Continuing the historical presentation, then, we come to the phenomenon--by no means universal among Trotskyist groupings, and used to such ignoble aims in the current scandal in the British SWP--of post-conference bans on factions. At least for anglophone organizations like the SWP that employ it, it derives from the 1939-40 faction fight between the U.S. SWP majority led by James P. Cannon and the minority led by Max Shachtman, and the (pardon the pun) Cannon-ical documents collected as The Struggle for a Proletarian Party. It is at this point that the scarcity of means of communication, felt so acutely by Trotsky, is elevated into a central point in the argument: Cannon appeals to the fatigue felt by the mimeograph machines and the people charged with operating them in the central office as a reason to put the debate to an end.
Whatever one thinks of the wisdom of Cannon's approach today, it should go without saying that the argumentum ad mimeographicum has no place in politics today. When we consider the scarcities described above, we find that the scarcity of cadres and experience are if anything even more dire today than in the late 1930s, but the scarcity of communication is a thing of the past. (And this is not just a "first world problem." Here's a challenge: Find a population center without a single smart phone.) It is no longer communication and information that are scarce, but attention. When information on outbreaks of struggle pour in faster than the smartest member of the best-trained Central Committee can possibly assimilate, the conservatizing tendency of centralism that Rosa Luxemburg predicted (albeit a century too soon) comes decisively to the fore.

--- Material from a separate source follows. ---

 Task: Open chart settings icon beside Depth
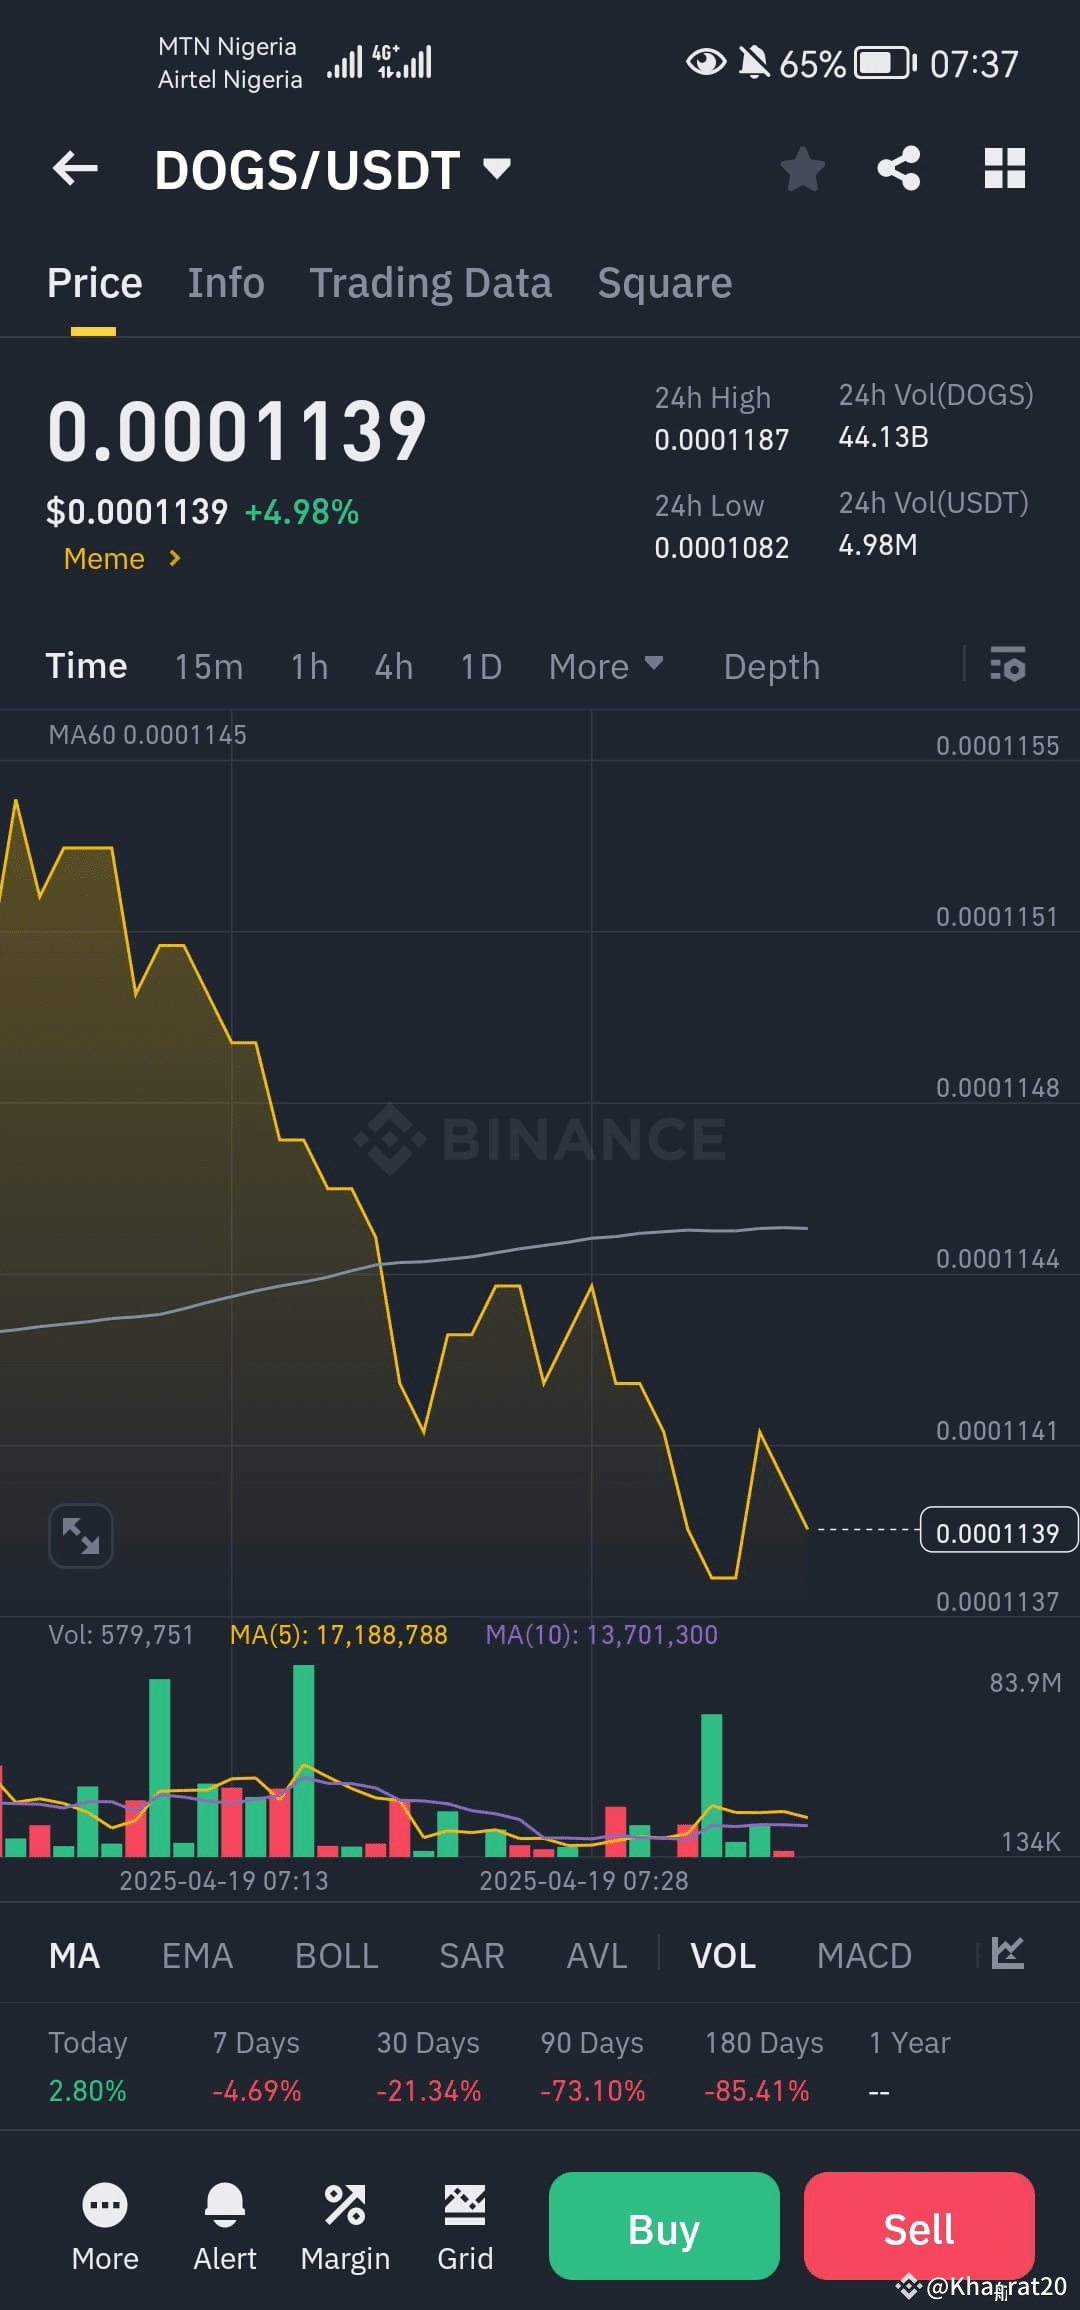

What, then, is to be done? Well, it was the depressing realization that I was neither Lenin nor Trotsky that was among the reasons I have, the last couple years, retreated to literature and private life. At this point, though, I think I have a mature enough sense of what I can contribute, and will do so, soon. (I know I promised more positive suggestions in this installment, but the historical presentation took longer than I expected, so I'm going to go ahead and publish this, and begin working on a Part 3.) In the meantime, I welcome your thoughts, whoever you may be, in the comments.